[RPG] DM adds overly powerful homebrew items to published adventures


I think it might be similar to this question but from a player's perspective.

We have a fantastic DM. He does a great job at running through the WotC content. We finished Phandelin and are going through PotA now. The issue is whenever he homebrews an item (which seems to be often), it is OP broken.

Keep in mind that we are all level 5 now, and started at level 1. In the past adventures, our paladin started with a +4 longsword. We tried to explain how powerful/expensive that would be, but it was to no avail. He handed out a ruby that was about 3 feet in diameter at some point. The latest thing was a one-handed, light, versatile non-magical weapon that does 2d6 damage. Not extreme, but similar weapons are 1d6… so it's almost like having a small maul with full damage or an autocritting short sword.

Now, what is the problem? I guess I am worried that these items will eliminate the challenge from the encounters we face. Perhaps we, at level 5, will be able to take down CR 20s and breeze through all the content?

I've attempted to talk to the DM already, making it clear that he does a great job at everything else, but he says things like, "Oh…" or just deny that they are that powerful, and he won't budge. I think he doesn't want to retcon anything.

Is there a point I'm missing? What else can I do?

Best Answer

OP Isn't Always OP

Some DMs don't do balance well, and then you plow through stuff too easily and can't enjoy the game. Others build their players characters up to add more power, but also take that into account in encounters. Matt Mercer, from Critical Role, is one of the later. If you watch the game, you'll see the magic items and such that his players use are crazy powerful, but then he modifies almost every monster to deal more damage and have more life. It isn't uncommon for a player or two to reach 0HP and get knocked out.

When OP is OP

Games are meant to be fun. If the game balance doesn't feel right, like one character is getting all the action, or the monsters are more like wet sheets of paper than threats, then you do have a problem.

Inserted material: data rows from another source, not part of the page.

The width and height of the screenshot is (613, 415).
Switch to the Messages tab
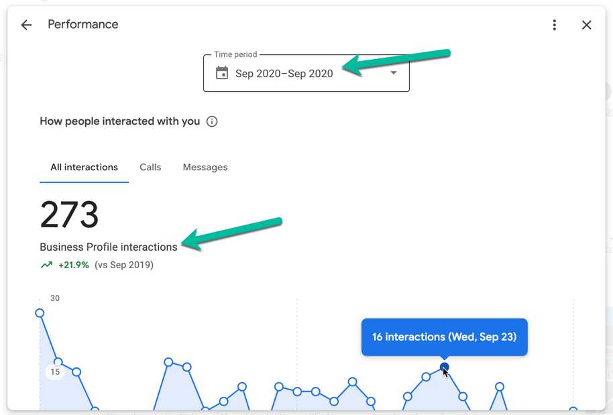tap(205, 168)
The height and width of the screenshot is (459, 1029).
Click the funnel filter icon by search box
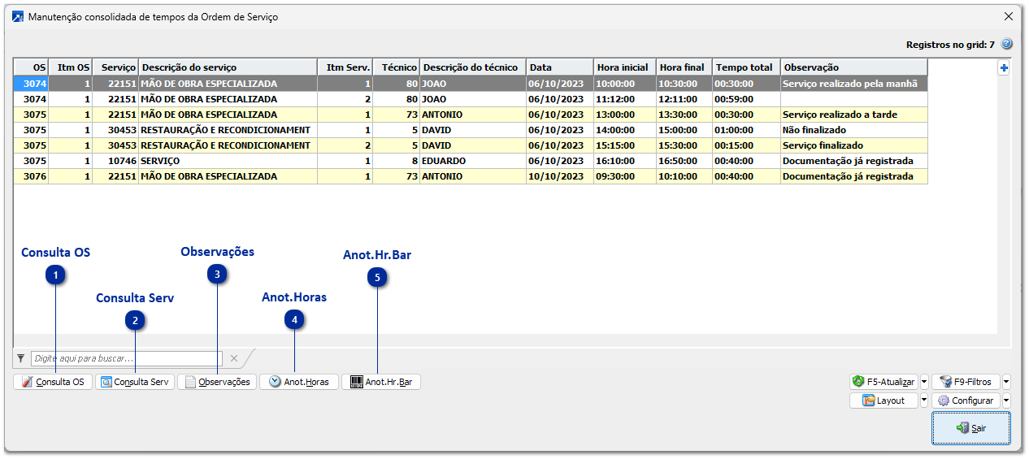pyautogui.click(x=20, y=358)
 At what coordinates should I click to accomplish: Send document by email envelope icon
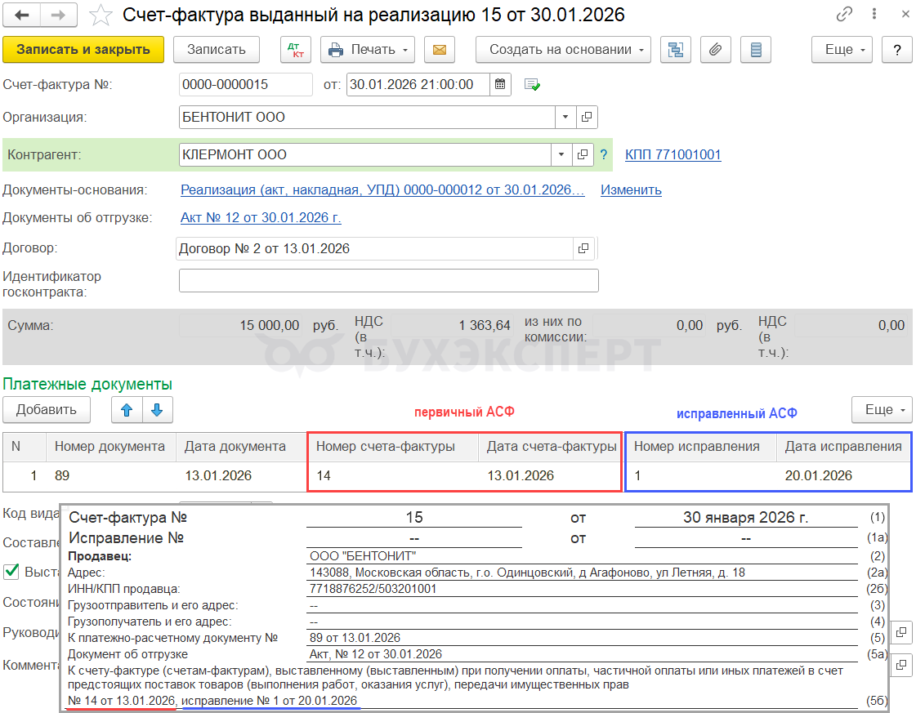click(439, 50)
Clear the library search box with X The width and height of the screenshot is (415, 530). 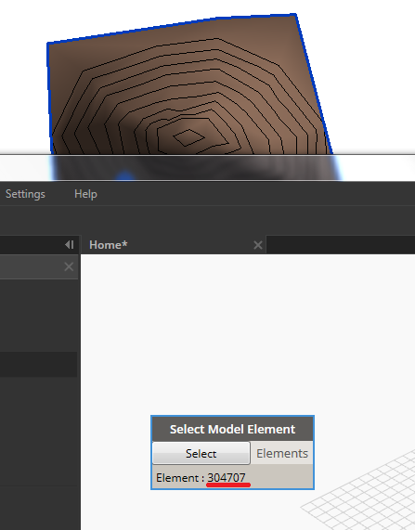coord(69,266)
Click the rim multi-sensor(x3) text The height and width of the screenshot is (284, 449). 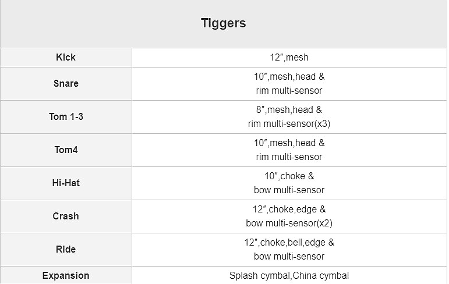289,123
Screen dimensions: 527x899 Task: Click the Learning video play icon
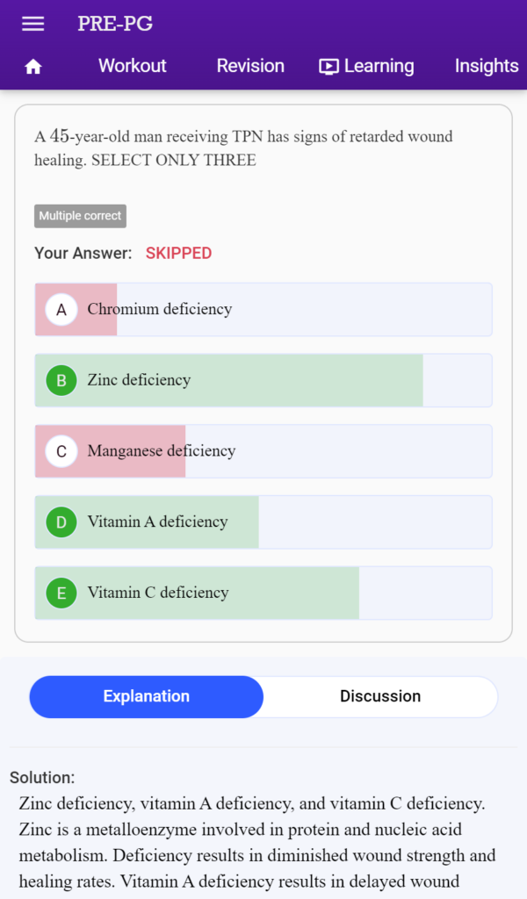pos(328,67)
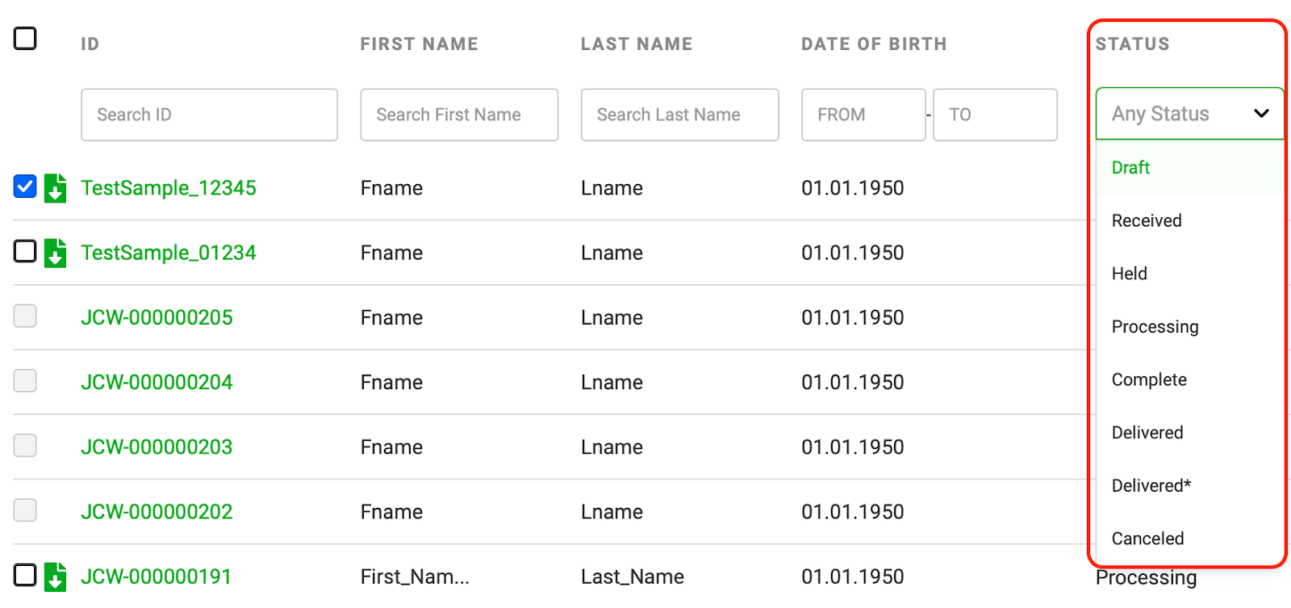This screenshot has height=608, width=1291.
Task: Open the JCW-000000205 record link
Action: tap(157, 317)
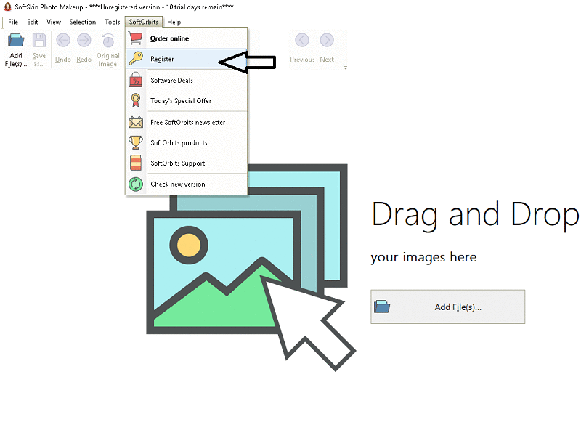Open the Tools menu
Image resolution: width=581 pixels, height=422 pixels.
point(112,22)
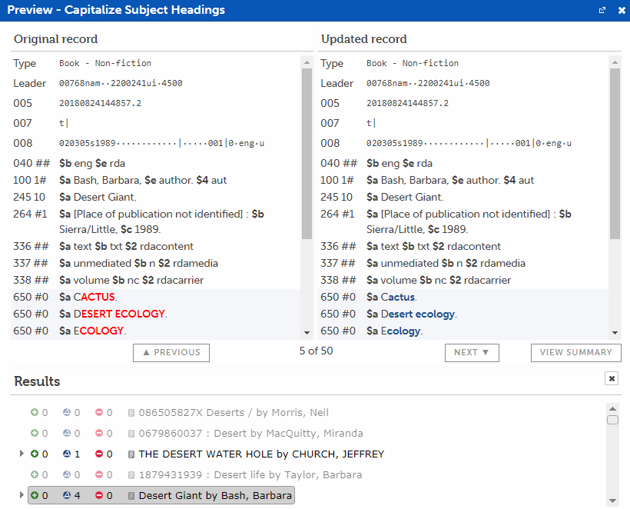Click the modified icon for THE DESERT WATER HOLE
Screen dimensions: 630x509
pos(67,454)
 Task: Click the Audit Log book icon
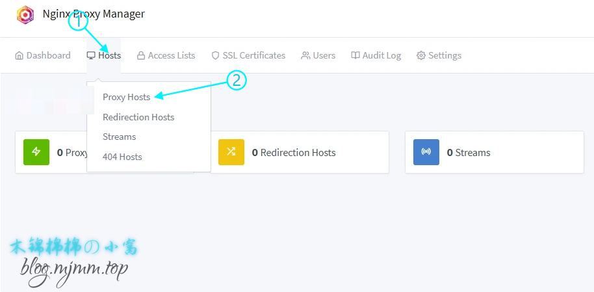(355, 56)
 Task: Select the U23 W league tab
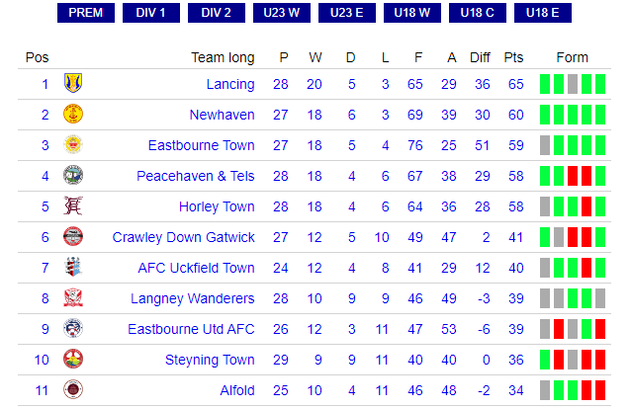282,13
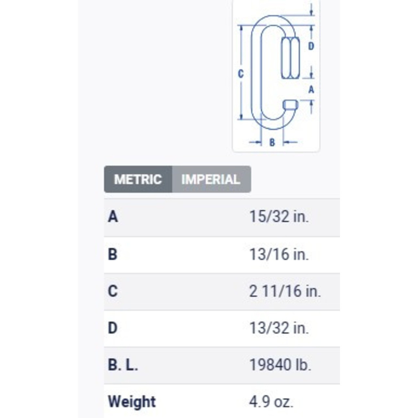Click the D dimension label in diagram

[311, 46]
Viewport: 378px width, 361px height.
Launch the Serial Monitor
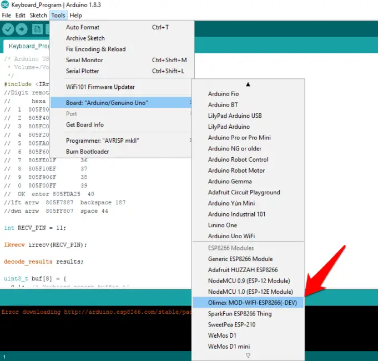click(x=84, y=60)
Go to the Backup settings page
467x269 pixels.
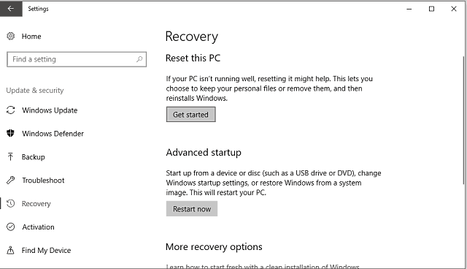(x=33, y=157)
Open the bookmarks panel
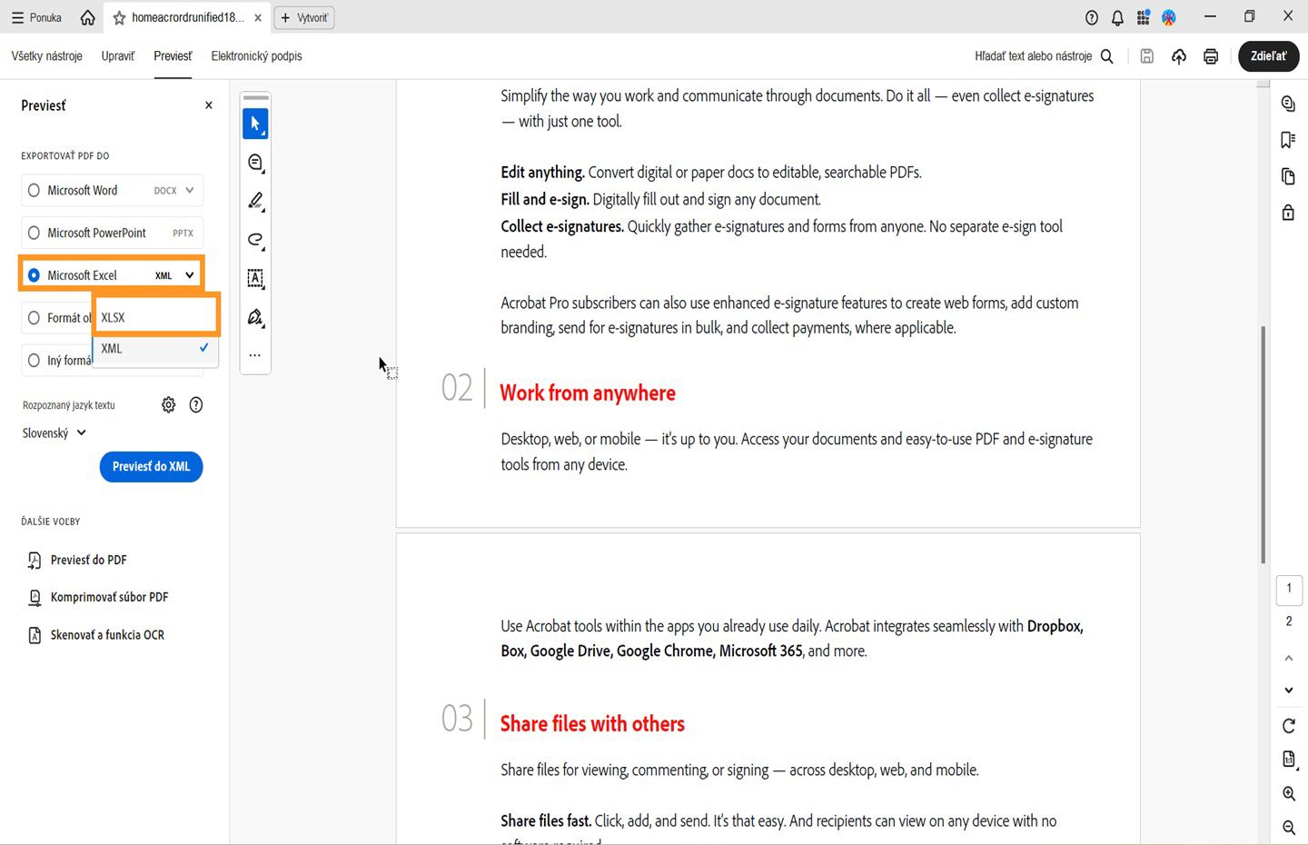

DM Gives Items, But Players Don't Have to Use Them

It is the DM's duty to decide what items the party gets. But how the party uses those items is up to the party. So, if the DM doesn't stop trowing in weapons that are game breaking without changes to the encounters, you could always choose to put the OP items in an "emergency kit" that you only touch if things start to seem dangerous enough to the party to warrant them. This would require the players to agree, in character, to this plan -- or it won't work; and you have to have similar ideas about what an emergency is. If the DM takes offense that you're not using them, it might cause another conversation which might show more progress than the last.